As the electric motorcycle market continues to grow, so does the custom electric scene. But it’s forcing builders to change tack. Electric production models are ultra-modern and loaded with tech—so it makes more sense to focus on cosmetics, rather than to dive in too deep under the hood.
That’s exactly what the Dutch custom house Moto Adonis has just done with the Harley-Davidson LiveWire. It’s wrapped The Motor Co.’s flagship electric in hand-formed, alien-like bodywork—but left most of the original bike intact underneath. Which makes sense; we’ve ridden the LiveWire, and it’s more than enough of a goer in stock form.
This is the first electric custom from Moto Adonis, and it also marks a new chapter for the shop. Original founder Daan Borsje has moved onto a new career—and the two guys who have worked with him over the last few years, Arthur Renkema and Job Leussink, have taken over the company. They’ve kicked their tenure off with a bang.
The LiveWire was commissioned by a client, with a brief that’d tempt any builder. “We got the great opportunity to design and build whatever we think is cool,” Arthur tells us. “As long as it is futuristic and black.”
“Given the opportunity, we gave it our all! We wanted to make a real significant design change to the stock bike, because we weren’t limited by design rules. That’s why we cleared our minds and dropped all conventional methods.”

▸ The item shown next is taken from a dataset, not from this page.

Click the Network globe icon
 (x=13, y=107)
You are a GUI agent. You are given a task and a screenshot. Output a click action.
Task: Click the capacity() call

Daan wanted to leave on a high note, so he had a hand in the design. The crew started with hand-drawn concepts, and after a little back and forth with the client, moved to Photoshop renders. With approval on the design, they started shaping the final parts from aluminum.
Moto Adonis had a tight timeline of just four months on the build, so they pulled in the classic car restoration shop, Carrosseriebouw Jansen, to help shape the parts. The LiveWire’s armadillo-like bodywork was mocked up with cardboard and tape, then shaped the old fashioned way, with a hammer and an English wheel.
“And, of course, a lot of welding,” adds Arthur. “A lot of blood, sweat and beers goes into a project like this.”
All the original plastics are now gone. The new aluminum fairings mount to a steel subframe bolted onto the OEM mounting points. The headlight’s sunk in behind a clear cover, while the taillight’s a custom piece that uses acrylic fins and LED lights.
Moto Adonis didn’t want to compromise on functionality either. The front-most panel on top of the tank flips up to reveal the charge port. And the seat and tail were built on the original base and hinge (albeit modified), so that the charge cable can still be stored under the seat.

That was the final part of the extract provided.